而吧臺式布局,客人并排就坐,服務員在中心區為四周一圈服務的模式倒是很有特點。例如在其宣傳中稱,吧臺式就餐布局可以增加店鋪的顧客容量,提高服務效率,減少人力成本。“效率和人力成本要具體核算,目測看不出來,不過這樣的布局使服務員的行動只有一條動線,單線穿梭更快捷。”魏然說。但這也帶來服務上的問題,在呷哺呷哺店中,往往是三個封閉區域加上散客區,每個封閉區由兩三個人負責,服務員經常叫不過來。
鐘建弘曾經在呷哺呷哺剛剛進駐時花了一個下午,把當時上海的幾家店都走了一圈,“我覺得座位的優勢僅限于客滿時。如果人不多,幾個陌生人不會靠這么近,會盡量隔個位子坐。在上海,散客區面積大些,上海人不太愿意和陌生人面對面吃飯。這其實是有些強迫式消費的心理,有人排隊時才能達到效果。”在呷哺呷哺,的確會有多少人排隊時座位能被最合理利用的數據,“這個數據恐怕在財務部門那里,不過我們也研究過,等位的人到底給吧臺上就餐的人造成多大壓力。等位區遠離就餐區,壓力直接效果不明顯。我們反而希望大家踏踏實實地吃。”翟申說。
在北京,午市與晚市加起來的翻臺率在7次左右。一位不愿透露姓名的創業者表示,火鍋是餐飲行業中利潤較高的,大家的食材其實大同小異,成本可以壓到10%~20%,呷哺呷哺這樣的情況,即使打對折都有的賺。而海底撈這樣的品牌,即使晚市翻臺率只有1.5次,憑借高額的平均消費也能夠賺回來。
“7次是很高,但是總結來看,火鍋里面翻臺率沒有高的,大家都想突破火鍋的翻臺率,這也是我一開始時想得最多的問題。突破不了,因為中國人很講文化,火鍋就是大家團團圓圓在一起吃東西,要在這里聊,而漢堡是洋快餐,可以吃完就走。火鍋到美國倒可能變成快餐,只要告訴外國人,這是快餐,請趕快吃,吃完就走。呷哺呷哺現在是用快餐的模式來做,但是他未來并不能只想快,這是我的看法。”鐘建弘說。

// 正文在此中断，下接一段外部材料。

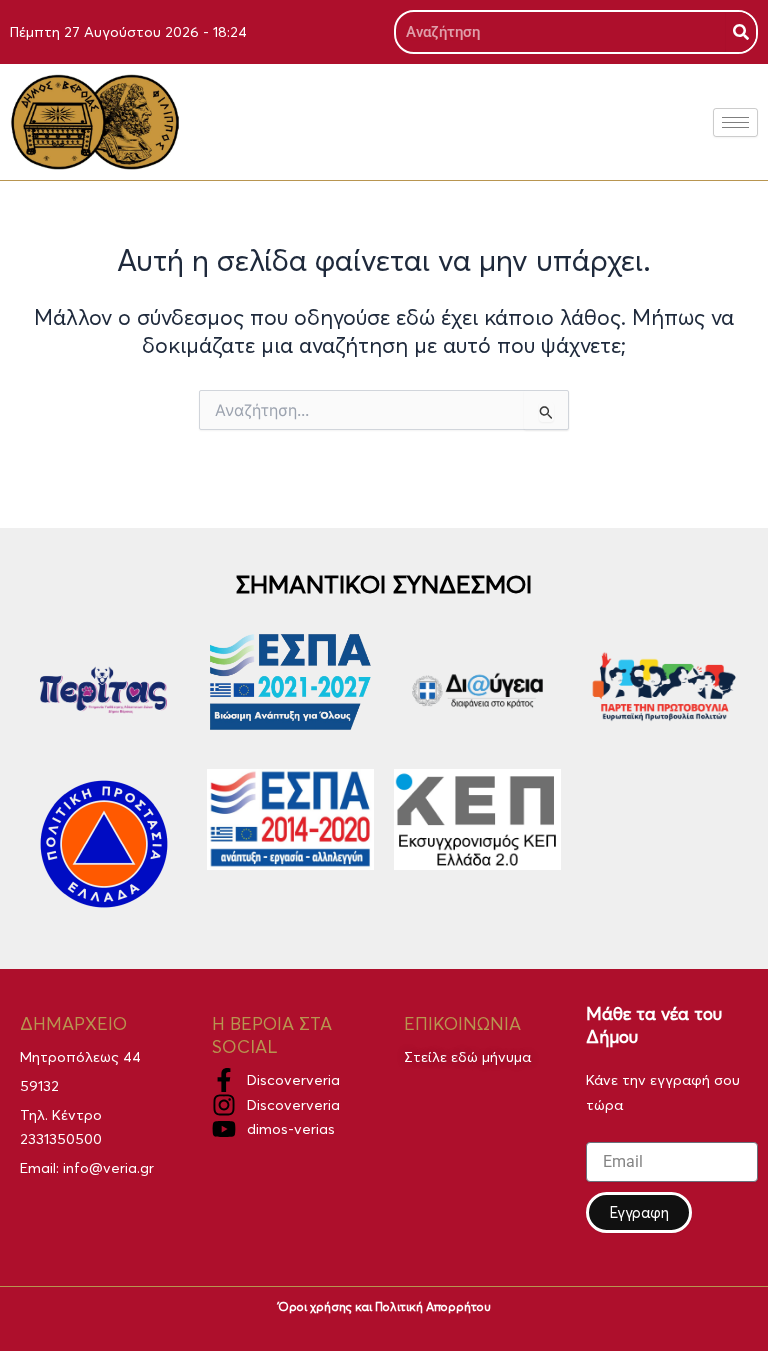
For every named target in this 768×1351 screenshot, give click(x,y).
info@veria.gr (108, 1168)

“翻臺率是經濟分析師、記者感興趣的,都在研究,”賀光啟對此不以為然,“的確是最直觀的,但是背后還是系統,一系列合理性的判斷。如果你電流供應都有問題,坐在那半小時不開鍋,怎么翻得起臺呢?”
系統是別人模仿不了的,在中國很多城市的購物中心樓下,或者一些學校食堂中,都引入了類似的吧臺模式,但是能學到樣子,未必能長久,更難以形成規模。
“在廈門有一家做連鎖比薩的,火得不得了,團隊都是從必勝客出來的,定價比必勝客便宜大概20塊錢。但是產品是所謂的門檻嗎?你原來是打工的,出來了當成自己的事情做,剛開始能保持,掙了錢以后還能保持嗎?老板變懶的話很快就完了。讓一個餐飲企業倒掉有兩種情況,口味不適應,更多的是管理疲勞。”李煌說,而對于呷哺呷哺曾經與供應商簽署排他協議,“這也避免不了模仿,而且防君子不防小人。市場容量不是問題,香港才600萬人口,美心的店鋪可能比呷哺呷哺多。”
這意味著,李鬼不可怕。“呷哺呷哺真正的挑戰還是區域性,到現在為止它還沒有成功地跨區域。你看北京比較好的火鍋在上海都不行,有些上海人就覺得海底撈有點‘過度熱情’。”
賀光啟認為,他的第一場戰役在北京和天津,現在重要的是能否在上海站住腳,支撐起店面數量。他將上海的規劃定為“6省1市”,“我們第一場戰役是北京、天津。上海周邊要輻射6個省級市場,整個區域希望未來能達到1000多家店。”
為此,他從各個部門抽掉了精兵強將,花了一年時間調查上海市場的情況,還特意做過對呷哺呷哺在北京相當受歡迎的“麻醬”的集中推廣,活動前后整體客流量比例中,點過麻醬的人有20%,推廣之后達到了60%。但綜合來看,這里還是京味為主。“本地化的東西一定會繼續,但是京味風格未必上海人不適應,就像北京三里屯那些酒吧,全都是中國人去適應西方酒吧文化的。我們堅持把我們認為最好的東西推薦給上海的老百姓,把上海的老百姓認為很好的產品吸納進來,況且在上海,味噌、沙茶的分量本身也會增加。”翟申說。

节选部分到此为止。